Know Your Enemy, Know Yourself, Part 4: Memory Capacity Bottleneck and NVIDIA ICMS

“If you know the enemy and know yourself, you need not fear the result of a hundred battles.”
This series aims to deeply understand competitors’ hardware for the purpose of AI accelerator design.
In this fourth installment, we cover ICMS (Inference Context Memory Storage), announced by NVIDIA CEO Jensen Huang at his CES keynote earlier this year, and the DPU (Data Processing Unit) that manages it.

Hello! I’m Jaewon Lim, a hardware verification engineer on the DV team at HyperAccel.
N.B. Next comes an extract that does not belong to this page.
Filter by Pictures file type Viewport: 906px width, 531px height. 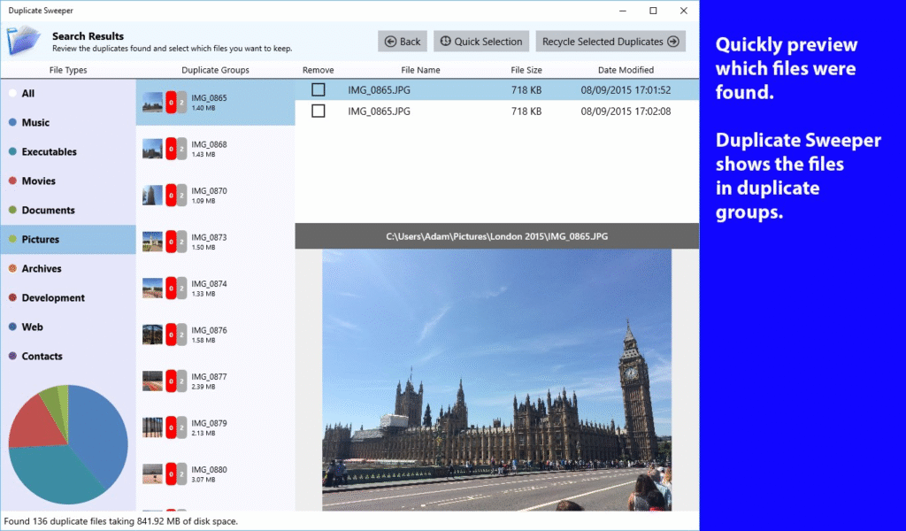click(41, 240)
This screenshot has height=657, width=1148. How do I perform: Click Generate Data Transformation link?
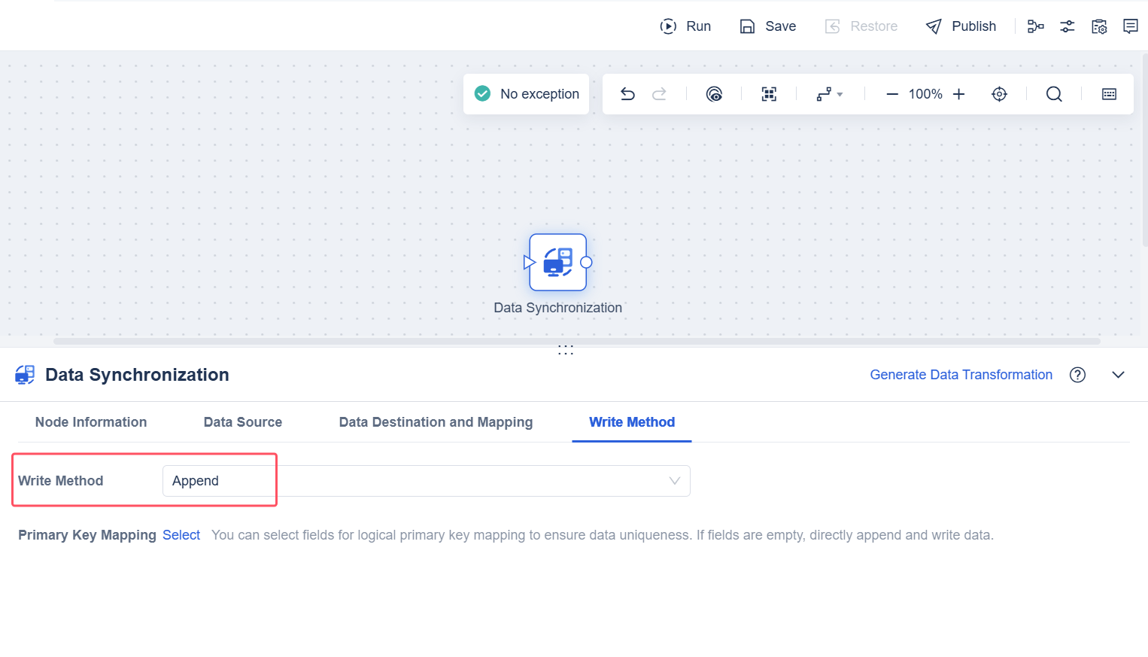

Today’s post begins with NVIDIA CEO Jensen Huang’s keynote session at CES 2026 last month. Most of the content I’ll be introducing is covered in the latter half of this keynote video. I’ve included the link in the references section below, so if you’d like to learn more, please refer to the full video.

The Rubin Platform

Every year, Jensen Huang’s keynote serves as an important indicator of the direction of AI advancement and what the semiconductor industry needs to deliver. In particular, the latest NVIDIA GPU lineup set to launch that year and the evolution of the various components that make up the GPU pod are introduced together.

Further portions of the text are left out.